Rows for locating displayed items
################

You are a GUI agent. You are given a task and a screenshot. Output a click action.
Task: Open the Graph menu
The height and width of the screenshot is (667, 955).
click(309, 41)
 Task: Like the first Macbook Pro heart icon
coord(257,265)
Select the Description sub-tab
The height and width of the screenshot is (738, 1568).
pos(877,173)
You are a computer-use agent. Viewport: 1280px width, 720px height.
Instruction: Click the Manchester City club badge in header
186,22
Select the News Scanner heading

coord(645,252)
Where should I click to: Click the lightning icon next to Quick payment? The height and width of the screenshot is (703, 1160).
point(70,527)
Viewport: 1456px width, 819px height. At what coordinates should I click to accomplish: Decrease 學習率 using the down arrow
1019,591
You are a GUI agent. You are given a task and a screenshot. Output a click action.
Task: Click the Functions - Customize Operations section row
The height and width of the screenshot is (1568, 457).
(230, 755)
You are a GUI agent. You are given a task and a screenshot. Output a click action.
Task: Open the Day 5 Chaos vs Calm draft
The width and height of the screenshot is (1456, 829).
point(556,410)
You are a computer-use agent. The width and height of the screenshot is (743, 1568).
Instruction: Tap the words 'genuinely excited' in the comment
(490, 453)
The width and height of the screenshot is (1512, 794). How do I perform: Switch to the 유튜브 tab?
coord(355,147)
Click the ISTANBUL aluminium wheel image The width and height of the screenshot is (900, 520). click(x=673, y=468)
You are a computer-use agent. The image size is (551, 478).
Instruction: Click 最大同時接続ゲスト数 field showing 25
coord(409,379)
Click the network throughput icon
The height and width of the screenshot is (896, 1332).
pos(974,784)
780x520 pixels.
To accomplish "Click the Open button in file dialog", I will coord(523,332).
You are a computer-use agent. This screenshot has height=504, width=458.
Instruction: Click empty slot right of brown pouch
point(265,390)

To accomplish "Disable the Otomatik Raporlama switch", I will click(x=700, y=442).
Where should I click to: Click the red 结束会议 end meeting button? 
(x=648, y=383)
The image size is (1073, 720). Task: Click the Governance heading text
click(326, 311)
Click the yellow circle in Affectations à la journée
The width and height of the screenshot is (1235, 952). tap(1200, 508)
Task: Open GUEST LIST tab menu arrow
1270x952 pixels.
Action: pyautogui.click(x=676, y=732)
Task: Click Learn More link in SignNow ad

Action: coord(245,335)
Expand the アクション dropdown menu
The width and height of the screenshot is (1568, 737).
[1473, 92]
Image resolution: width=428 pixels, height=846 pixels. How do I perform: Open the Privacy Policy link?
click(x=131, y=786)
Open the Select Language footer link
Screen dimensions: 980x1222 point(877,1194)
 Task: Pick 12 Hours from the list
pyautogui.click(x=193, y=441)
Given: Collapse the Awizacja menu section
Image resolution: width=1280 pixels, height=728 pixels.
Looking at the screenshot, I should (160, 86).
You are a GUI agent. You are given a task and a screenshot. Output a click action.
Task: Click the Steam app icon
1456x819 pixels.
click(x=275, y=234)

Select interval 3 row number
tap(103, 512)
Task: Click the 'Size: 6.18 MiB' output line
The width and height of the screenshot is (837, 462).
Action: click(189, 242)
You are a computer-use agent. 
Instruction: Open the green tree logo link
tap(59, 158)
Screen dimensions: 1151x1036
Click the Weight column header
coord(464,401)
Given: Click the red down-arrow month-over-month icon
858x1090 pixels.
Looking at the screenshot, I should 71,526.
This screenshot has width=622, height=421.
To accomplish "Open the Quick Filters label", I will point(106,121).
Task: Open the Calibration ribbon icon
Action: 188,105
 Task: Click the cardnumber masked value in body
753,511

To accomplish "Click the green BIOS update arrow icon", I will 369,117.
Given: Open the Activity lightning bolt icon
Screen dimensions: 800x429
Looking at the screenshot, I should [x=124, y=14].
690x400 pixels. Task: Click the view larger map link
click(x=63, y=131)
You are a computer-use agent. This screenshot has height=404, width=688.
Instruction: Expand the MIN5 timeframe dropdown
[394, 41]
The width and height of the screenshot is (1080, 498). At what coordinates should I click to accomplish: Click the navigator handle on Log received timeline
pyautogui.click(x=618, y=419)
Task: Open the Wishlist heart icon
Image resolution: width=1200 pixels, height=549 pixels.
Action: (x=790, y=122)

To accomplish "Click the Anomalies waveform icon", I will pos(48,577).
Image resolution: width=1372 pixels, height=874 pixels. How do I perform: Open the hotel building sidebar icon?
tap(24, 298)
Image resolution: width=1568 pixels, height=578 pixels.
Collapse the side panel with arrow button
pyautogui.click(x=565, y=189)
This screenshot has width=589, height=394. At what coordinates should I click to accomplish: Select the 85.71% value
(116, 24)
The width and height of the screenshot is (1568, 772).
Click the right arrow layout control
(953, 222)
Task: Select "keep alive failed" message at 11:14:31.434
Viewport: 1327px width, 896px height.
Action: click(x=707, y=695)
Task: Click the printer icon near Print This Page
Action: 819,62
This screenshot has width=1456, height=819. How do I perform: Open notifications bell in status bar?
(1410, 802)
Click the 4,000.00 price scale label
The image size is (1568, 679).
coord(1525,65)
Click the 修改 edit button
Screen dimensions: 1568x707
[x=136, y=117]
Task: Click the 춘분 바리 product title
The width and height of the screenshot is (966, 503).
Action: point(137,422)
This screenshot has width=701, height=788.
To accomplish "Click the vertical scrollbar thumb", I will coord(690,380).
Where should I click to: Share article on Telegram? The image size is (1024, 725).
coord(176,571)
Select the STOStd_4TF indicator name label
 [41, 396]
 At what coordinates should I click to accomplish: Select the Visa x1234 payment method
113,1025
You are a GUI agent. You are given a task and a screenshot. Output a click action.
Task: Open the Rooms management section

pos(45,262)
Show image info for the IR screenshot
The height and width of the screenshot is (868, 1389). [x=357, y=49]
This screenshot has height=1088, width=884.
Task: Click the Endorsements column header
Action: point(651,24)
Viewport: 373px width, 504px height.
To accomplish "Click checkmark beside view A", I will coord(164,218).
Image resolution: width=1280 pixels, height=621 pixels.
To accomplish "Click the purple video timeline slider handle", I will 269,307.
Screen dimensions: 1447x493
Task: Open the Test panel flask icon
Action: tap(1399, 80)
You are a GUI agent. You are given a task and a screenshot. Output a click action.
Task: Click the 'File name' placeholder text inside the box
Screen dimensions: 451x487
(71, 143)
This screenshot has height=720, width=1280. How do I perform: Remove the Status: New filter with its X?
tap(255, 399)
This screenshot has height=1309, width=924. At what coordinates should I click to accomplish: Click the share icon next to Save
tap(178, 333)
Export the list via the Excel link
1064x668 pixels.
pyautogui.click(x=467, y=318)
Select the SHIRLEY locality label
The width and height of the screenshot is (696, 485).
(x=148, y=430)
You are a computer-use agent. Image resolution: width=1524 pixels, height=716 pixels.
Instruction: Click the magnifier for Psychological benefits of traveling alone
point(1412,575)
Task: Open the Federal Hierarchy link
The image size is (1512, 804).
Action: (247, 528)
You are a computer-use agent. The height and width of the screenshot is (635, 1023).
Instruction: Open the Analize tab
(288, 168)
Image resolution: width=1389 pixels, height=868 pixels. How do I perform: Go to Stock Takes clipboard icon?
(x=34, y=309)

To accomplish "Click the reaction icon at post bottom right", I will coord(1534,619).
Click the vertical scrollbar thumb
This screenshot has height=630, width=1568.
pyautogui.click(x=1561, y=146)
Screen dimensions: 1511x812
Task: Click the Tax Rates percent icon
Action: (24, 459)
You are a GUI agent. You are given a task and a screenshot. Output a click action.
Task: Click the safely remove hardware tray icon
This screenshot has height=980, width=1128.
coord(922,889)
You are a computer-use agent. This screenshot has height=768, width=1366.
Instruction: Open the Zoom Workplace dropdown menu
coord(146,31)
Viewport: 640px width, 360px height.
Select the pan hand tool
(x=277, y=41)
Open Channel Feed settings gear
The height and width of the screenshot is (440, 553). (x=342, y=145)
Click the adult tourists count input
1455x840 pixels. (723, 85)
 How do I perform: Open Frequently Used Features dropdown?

################

What you have to do: Rewrite the rows from the line containing "Task: Open the Federal Hierarchy link" through the last line as a JSON list of strings, with one string per line and blank lines omitted.

Task result:
[
  "Task: Open the Federal Hierarchy link",
  "The image size is (1512, 804).",
  "Action: (247, 528)",
  "You are a computer-use agent. The height and width of the screenshot is (635, 1023).",
  "Instruction: Open the Analize tab",
  "(288, 168)",
  "Image resolution: width=1389 pixels, height=868 pixels. How do I perform: Go to Stock Takes clipboard icon?",
  "(x=34, y=309)",
  "To accomplish \"Click the reaction icon at post bottom right\", I will coord(1534,619).",
  "Click the vertical scrollbar thumb",
  "This screenshot has height=630, width=1568.",
  "pyautogui.click(x=1561, y=146)",
  "Screen dimensions: 1511x812",
  "Task: Click the Tax Rates percent icon",
  "Action: (24, 459)",
  "You are a GUI agent. You are given a task and a screenshot. Output a click action.",
  "Task: Click the safely remove hardware tray icon",
  "This screenshot has height=980, width=1128.",
  "coord(922,889)",
  "You are a computer-use agent. This screenshot has height=768, width=1366.",
  "Instruction: Open the Zoom Workplace dropdown menu",
  "coord(146,31)",
  "Viewport: 640px width, 360px height.",
  "Select the pan hand tool",
  "(x=277, y=41)",
  "Open Channel Feed settings gear",
  "The height and width of the screenshot is (440, 553). (x=342, y=145)",
  "Click the adult tourists count input",
  "1455x840 pixels. (723, 85)",
  " How do I perform: Open Frequently Used Features dropdown?"
]